Healthcare IT is alive and well, as evidenced by the emergence of new consumer technologies, exceptionally high valuations and investments by some of the largest old-line technology vendors. New regulations, advances in sensor technologies and ‘big data’ analytics are driving many aspects of this market for both consumers and enterprises.

New devices that track fitness, sleep and other personal health metrics are driving adoption of healthcare IT by consumers. Nearly every new wearable technology product being introduced offers some health-monitoring component. The consumer healthcare IT market is already moving from hopeful hype to valuable reality, with Jawbone recently reportedly paying more than $100m for BodyMedia. BodyMedia is Jawbone’s third acquisition; all were announced this year and all focused on healthcare.

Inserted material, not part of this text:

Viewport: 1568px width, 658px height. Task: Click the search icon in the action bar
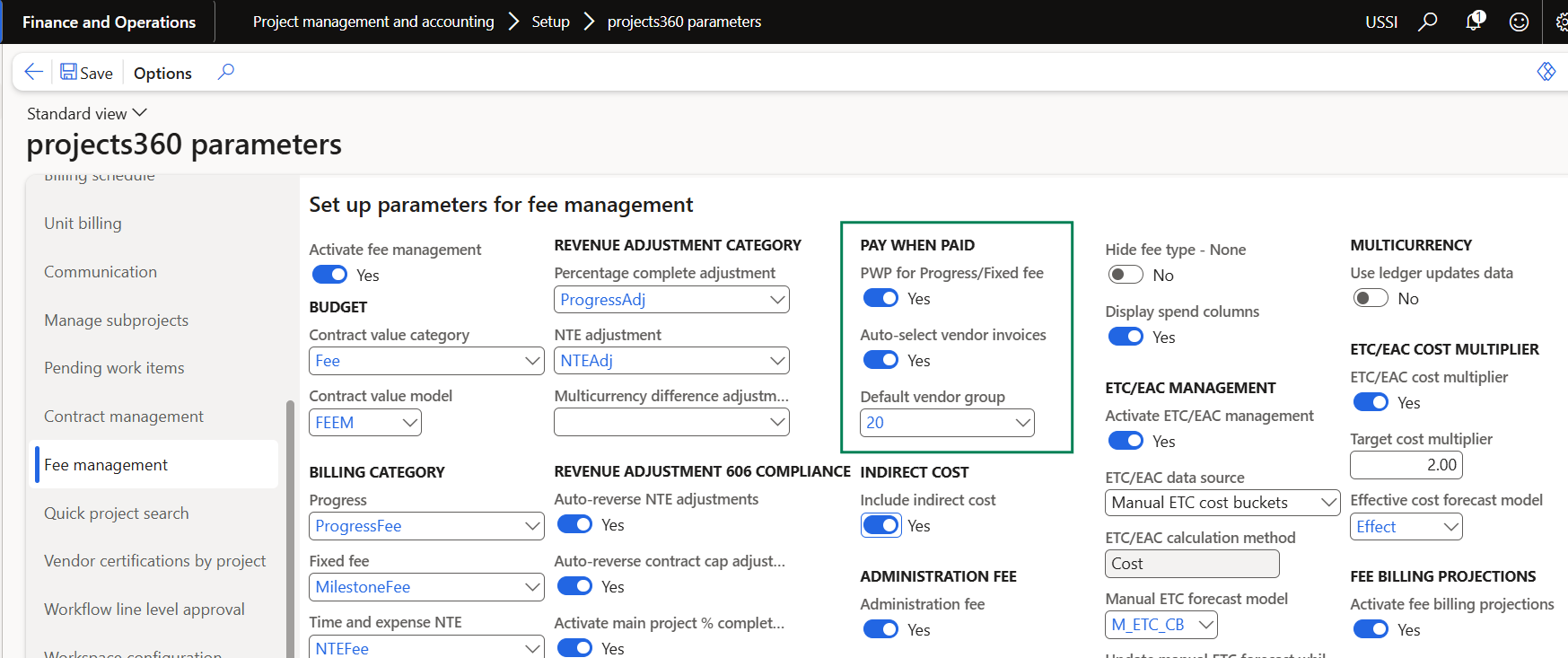coord(226,72)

For enterprises, Cerner’s $50m acquisition (excluding $19m earnout potential) of bootstrapped employee healthcare management software vendor PureWellness shows the variety of businesses that can make money in enterprise healthcare IT. And consolidation in the health information exchange (HIE) sector continues to go off for about 10x sales. Meanwhile, ad-supported electronic health record (EHR) startup Practice Fusion is widely expected to be considering an IPO soon. The company’s growth is attributed in large part by government initiatives incentivizing medical practices to adopt EHRs.

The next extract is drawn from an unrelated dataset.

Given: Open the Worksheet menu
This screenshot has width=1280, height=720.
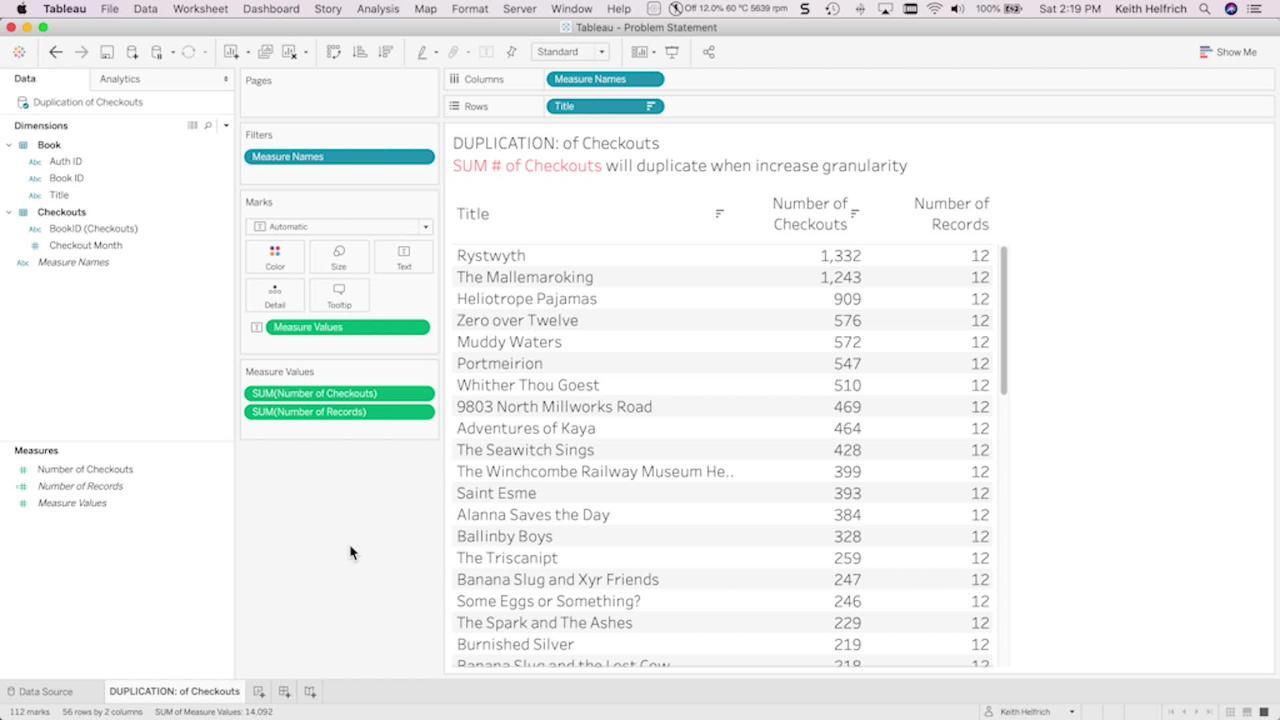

As for investments, Oracle recently participated in the $45m second tranche of Proteus Digital Health’s series F financing (which brought the round’s total to $62.5m). Proteus offers an ingestible sensor, used by patients to monitor internal health and by clinicians to monitor clinical trialists’ drug dosing. The plummeting cost of genome sequencing has led to a rise of big-data bioinformatics startups hoping to help make sense of the mountains of genetic data. Startups such as Bina and Spiral Genetics have recently raised capital from traditional VC firms.